Notice the inner SELECT statement refers to posts.id, a value from the surrounding UPDATE statement. This requires the database server to iterate over all of the posts, executing the inner select for each row. I’ll leave it as an exercise for the reader to rewrite this using an UPDATE-FROM statement, a JOIN or even Postgres window functions, which would avoid the repeated SELECTs.

However, remember if there are indexes on the columns in the comments table, the iteration selecting the latest comment for each post will be very fast. It will certainly be thousands of times faster than sending repeated SELECT and UPDATE SQL statements from your Ruby server over the network.

Do You Need to Learn SQL?

In reality I could have written this data migration using Ruby code. ActiveRecord provides a rich set of methods, even allowing for sophisticated queries employing subselects. And in the rare case when ActiveRecord can’t generate the SQL I need, I can always resort to using the underlying Arel Ruby library. In practice, it’s rare that you will actually need to write SQL code inside a Rails application.
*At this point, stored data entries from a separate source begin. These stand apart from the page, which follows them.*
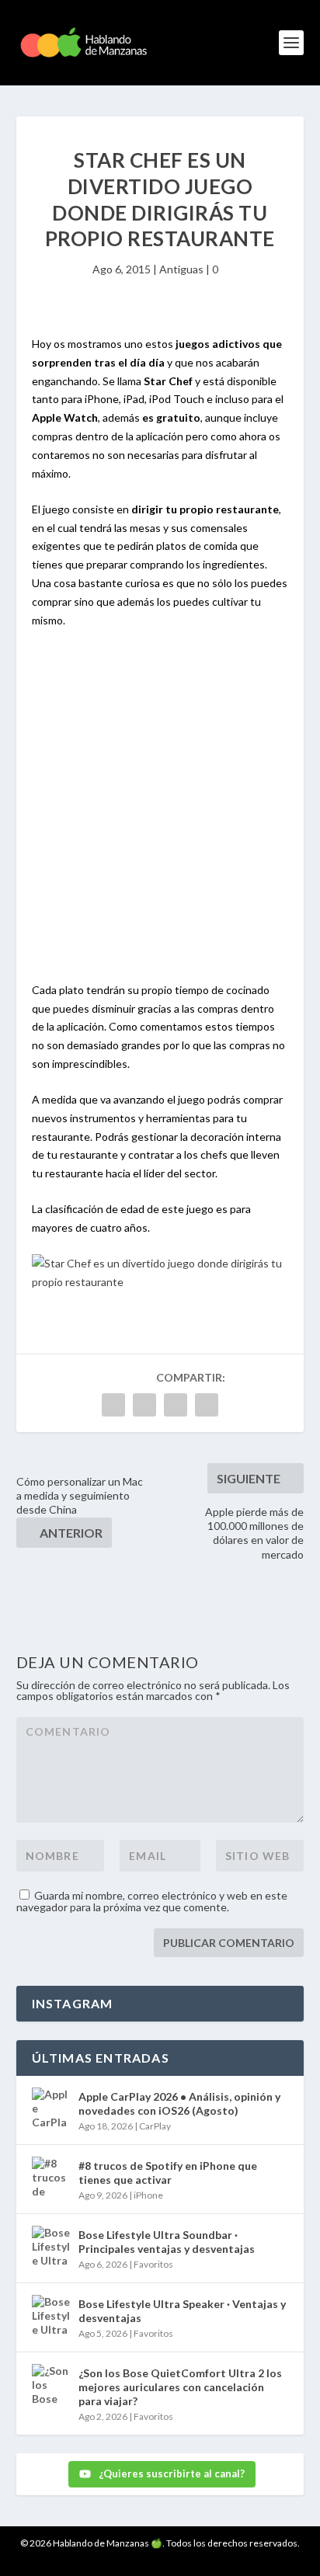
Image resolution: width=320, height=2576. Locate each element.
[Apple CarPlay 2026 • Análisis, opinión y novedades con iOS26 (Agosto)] (51, 2107)
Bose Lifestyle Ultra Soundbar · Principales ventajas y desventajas (166, 2241)
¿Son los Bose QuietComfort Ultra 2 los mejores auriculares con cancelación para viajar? (180, 2386)
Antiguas (181, 269)
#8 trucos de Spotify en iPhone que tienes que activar (167, 2172)
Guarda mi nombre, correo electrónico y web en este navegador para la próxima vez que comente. (151, 1901)
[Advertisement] (160, 814)
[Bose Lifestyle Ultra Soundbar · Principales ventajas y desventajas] (51, 2245)
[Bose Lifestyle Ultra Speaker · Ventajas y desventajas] (51, 2314)
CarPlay (155, 2126)
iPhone (148, 2195)
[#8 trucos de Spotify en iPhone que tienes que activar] (51, 2176)
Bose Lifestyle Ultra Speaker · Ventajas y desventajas (182, 2310)
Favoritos (153, 2264)
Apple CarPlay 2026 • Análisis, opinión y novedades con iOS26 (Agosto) (179, 2103)
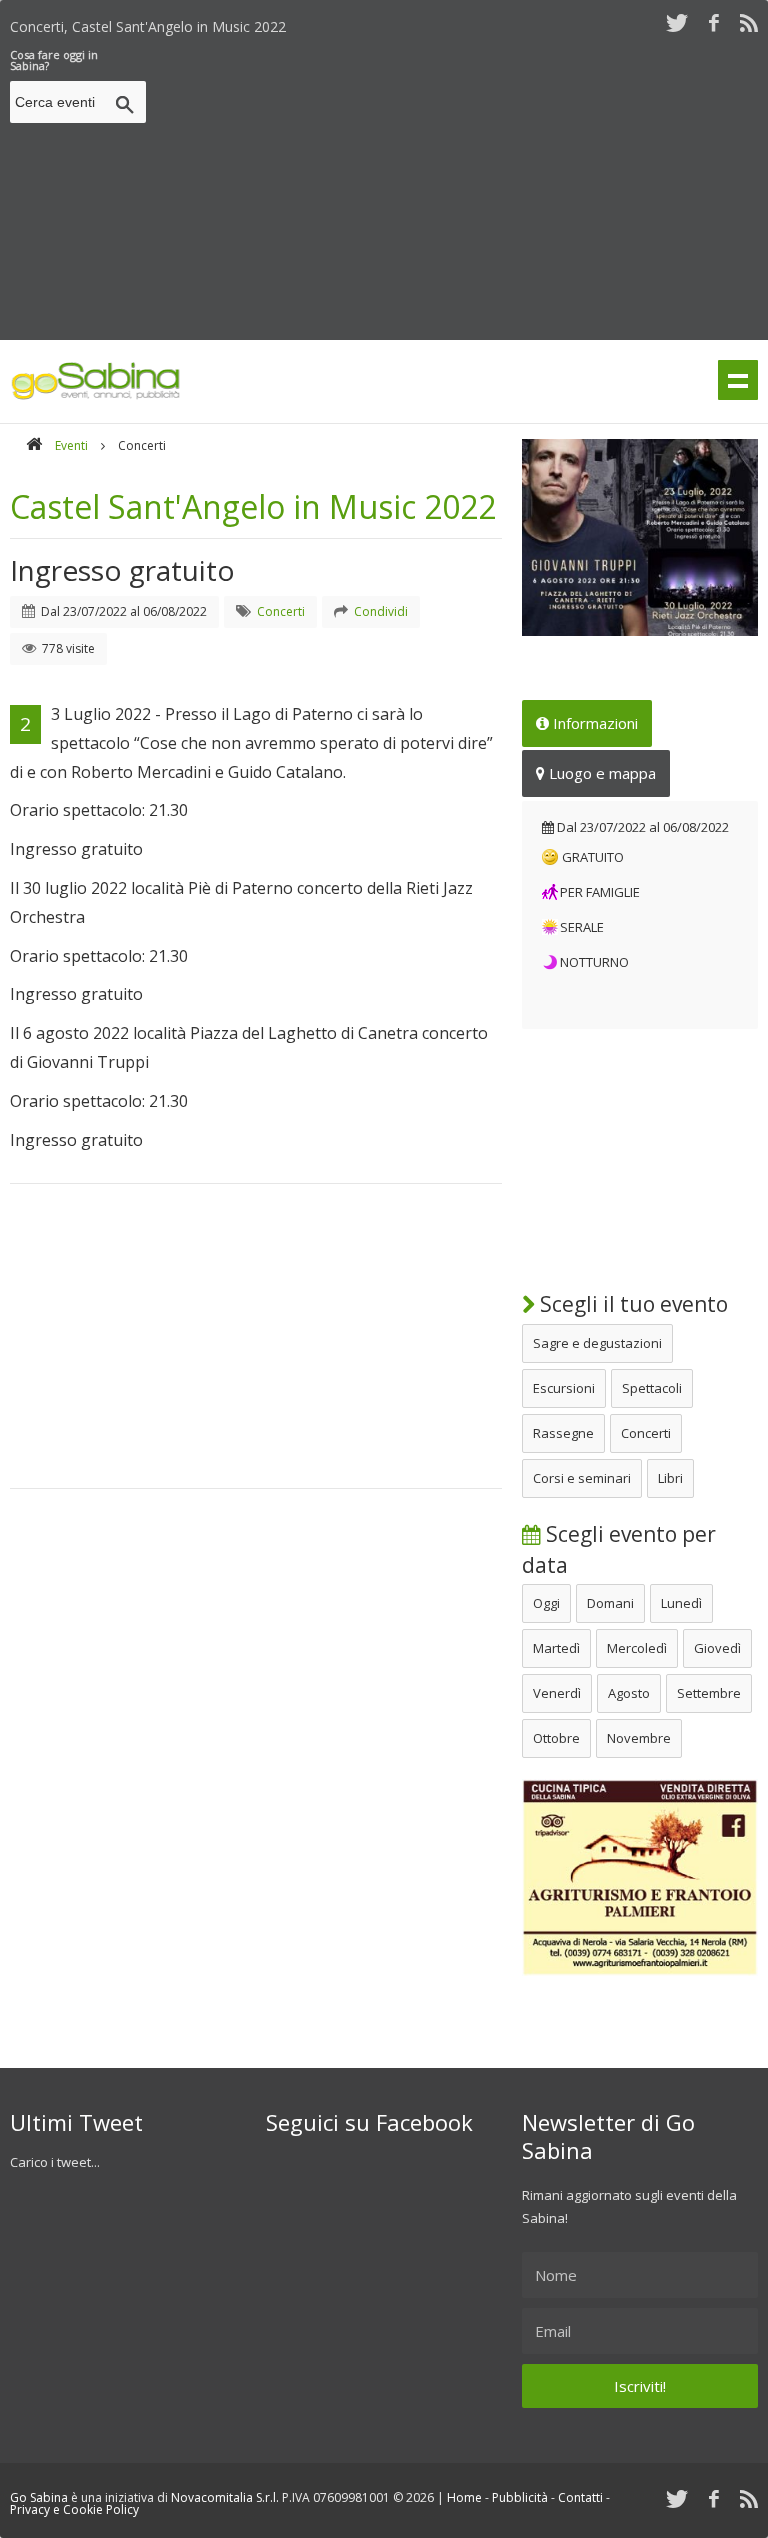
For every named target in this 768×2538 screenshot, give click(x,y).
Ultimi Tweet (76, 2122)
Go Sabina (39, 2497)
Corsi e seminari (582, 1478)
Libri (670, 1478)
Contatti (580, 2497)
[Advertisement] (461, 189)
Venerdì (557, 1693)
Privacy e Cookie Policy (74, 2509)
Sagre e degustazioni (597, 1343)
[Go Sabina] (34, 445)
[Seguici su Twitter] (677, 22)
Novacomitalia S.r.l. (225, 2497)
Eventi (71, 445)
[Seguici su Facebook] (714, 22)
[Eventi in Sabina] (96, 396)
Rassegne (563, 1433)
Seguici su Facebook (369, 2122)
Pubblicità (520, 2497)
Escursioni (564, 1388)
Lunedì (681, 1603)
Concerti (646, 1433)
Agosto (629, 1693)
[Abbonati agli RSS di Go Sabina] (749, 22)
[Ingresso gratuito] (640, 537)
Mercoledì (637, 1648)
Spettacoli (652, 1388)
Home (464, 2497)
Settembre (709, 1693)
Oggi (546, 1603)
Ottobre (556, 1738)
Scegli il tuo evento (631, 1304)
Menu (738, 380)
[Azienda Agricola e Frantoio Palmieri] (640, 1971)
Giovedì (717, 1648)
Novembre (639, 1738)
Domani (610, 1603)
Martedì (556, 1648)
Then why learn SQL? You should learn SQL because it will give you tremendous insight into how database servers actually work. You’ll learn what database servers can really do, and what they can’t. You won’t try to reinvent the wheel when you already have a server that uses algorithms more powerful and sophisticated that any you could write.

Use the database server for what it was designed to do: to solve your data problems. Whether you write SQL directly or use a tool like ActiveRecord to generate SQL automatically, perform the search, sort, or calculation you need right inside the database.

Don’t let your data out of the database until you need to… until you have just the values your application really needs.